SET OF TASKS:
**a.** Reproduce the Rhenium review word for word, starting with "Rhenium - Rise" and going on through "matter). Until now.".
**b.** In the Rhenium review, what year did Cristina Pucci emigrate to England?
**c.** Resume the review of Rhenium's EP after its last sentence, keeping the same track-by-track style.

TEXT SEGMENT:
-=-=-=-=-

Rhenium - Rise Above the Sea

 

CD Info
Genre: Symphonic metal
Label: Independent
Language: English
Tracks: 6 Total time: 23:11
Rating: 8 of 10


Over the last two decades since its inception, the symphonic metal genre has explored many different soundscapes and techniques in order to capture the resplendent sound needed for a style that incorporates the theatrics of classical music, and the dynamics of heavy metal. Many bands in the scene have adopted the mantra “bigger is better” by recruiting full orchestras, choirs, and classical instrumentation within the standard lineup. However, one thing that hasn’t been done (to my knowledge) is a “one-woman symphonic metal band” (or one-person symphonic metal band, for that matter). Until now.

Another characteristic of symphonic metal is the determination of its creators to go to whatever lengths possible to make their artistic vision a reality, and the UK’s Rhenium is no different. Rhenium’s ringleader is Cristina Pucci, an Italian singer/songwriter who emigrated to England in 2010 to further her career in music. After repeated attempts to put a band together and not seeming to find a lineup that worked or musicians that shared her perspective, Cristina finally decided that if she wanted a job done right, she would have to do it herself. From there, the long process began: playing all her own instruments, crafting her signature sound, and making it all work under her sole supervision. But the more she received encouragement from listeners around the world who were catching on to what she was doing, the more it inspired her to keep going and to find out just how far her musical ability could go.

After nearly 2 years, Cristina’s project Rhenium was finished, and a 6-song EP was ready in March 2016. What exactly does a “one-woman symphonic metal band” sound like, anyway?

“Drowning”: This short piece sets the tone: it is slow, dark, and haunting. The sound of breathing to the heartbeat-like punctuations of the synthesizer gives it a chilly, gloomy vibe.

“Nobody Can Hear Me”: The song starts off slow, with a chime reminiscent of a music box. This track sounds more gothic than symphonic, but I’m not nit-picking by any means. Cristina’s voice is melodic and sweet while packing a strong punch. She’s also a kick-ass guitar player!

“More Than Words Could Say”: A mid-tempo tune with just the right amount of kick to it. Her vocals on this track remind me a lot of Lacuna Coil’s Cristina Scabbia (this is a compliment, by the way!). I think this would make a good single or video.

-=-=-=-=-

PROVIDED DATA:
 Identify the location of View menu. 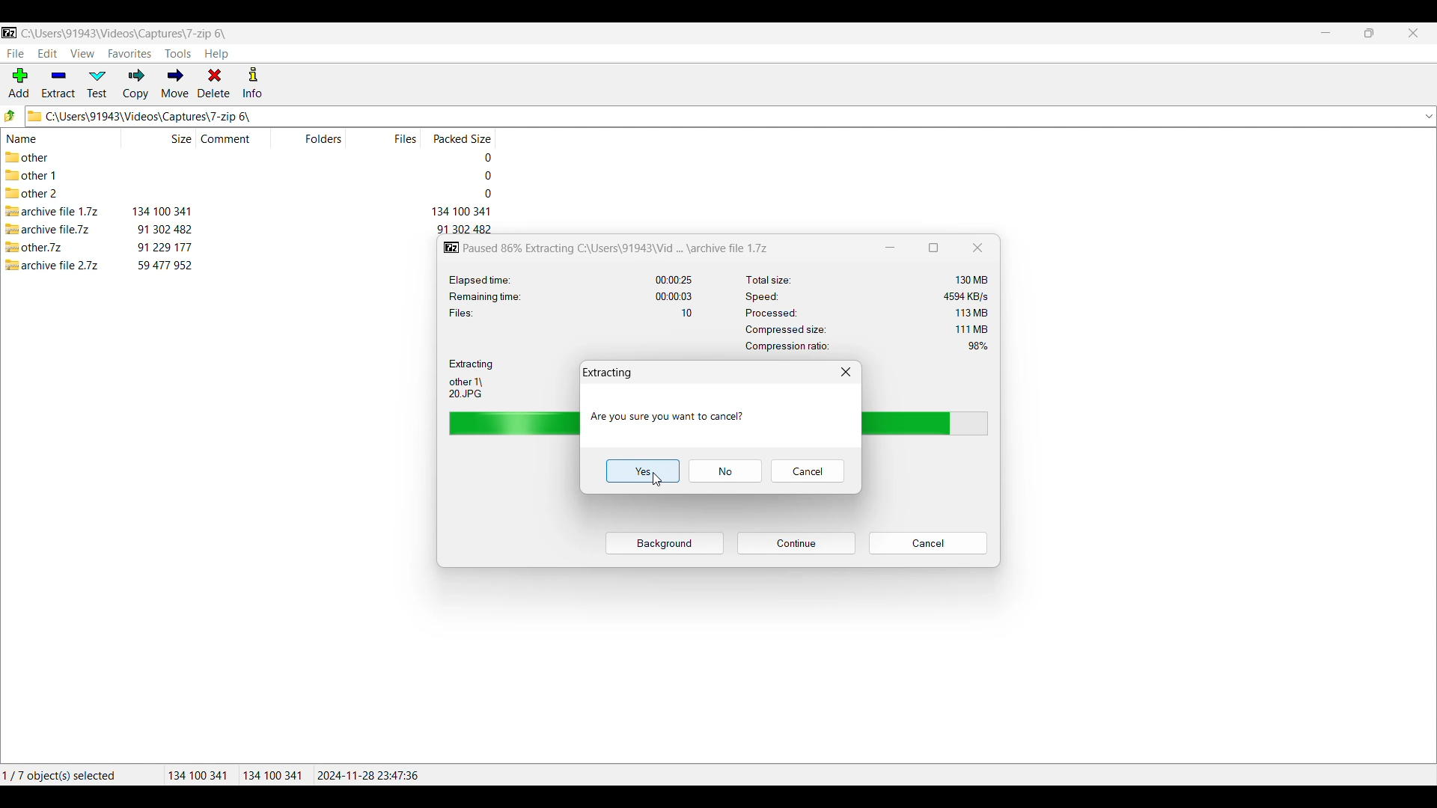
(83, 54).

-=-=-=-=-

SOLVED TASKS:
**a.**
Rhenium - Rise Above the Sea

 

CD Info
Genre: Symphonic metal
Label: Independent
Language: English
Tracks: 6 Total time: 23:11
Rating: 8 of 10


Over the last two decades since its inception, the symphonic metal genre has explored many different soundscapes and techniques in order to capture the resplendent sound needed for a style that incorporates the theatrics of classical music, and the dynamics of heavy metal. Many bands in the scene have adopted the mantra “bigger is better” by recruiting full orchestras, choirs, and classical instrumentation within the standard lineup. However, one thing that hasn’t been done (to my knowledge) is a “one-woman symphonic metal band” (or one-person symphonic metal band, for that matter). Until now.

**b.** 2010

**c.**
“Watching Over Me”: This is a gorgeous ballad where Cristina’s voice is the centerpiece. She sounds like she’s singing her heart out with the impassioned vocalizations and the sad lyrics.

“Once Again”: A song with some electronic influences; a bit on the slower side of mid-tempo, but Cristina really lets loose in the chorus.

“Rise Above the Sea”: The final track and my favorite on the EP, this is where Cristina pulls out all the stops and presents all of her talents. It’s got killer guitar riffs, dark gothic melody, spellbinding vocals, and all the power that is expected of symphonic metal.

Overall opinion: Rhenium is a unique new addition to the symphonic metal genre; I mean, wasn’t it high time we had a one-woman symphonic metal band? Cristina is the whole package: a talented vocalist, composer, and musician. While she doesn’t really need a backing band, it might be to her benefit to get one for the purpose of live shows; but she’s off to a good start so far. This is also a good starting point for “newbies” to the genre; it’s not too over-the-top (as many symphonic metal bands are accused of being) and her straightforward vocal style is not too off-putting to those who are not entirely used to the more operatic/classically-trained vocalists as of yet. For being put together all by one person, Rhenium is an impressive project that is sure to please most symphonic metal fans, and the “one-woman show” angle certainly doesn’t hurt either. It will be interesting to see what direction Cristina continues taking the music in; whether she will ultimately recruit a full band or if she will keep going on her own for as long as possible. Rise Above the Sea is worth a listen whether you are a longtime symphonic metal fan or are just learning your way around the genre.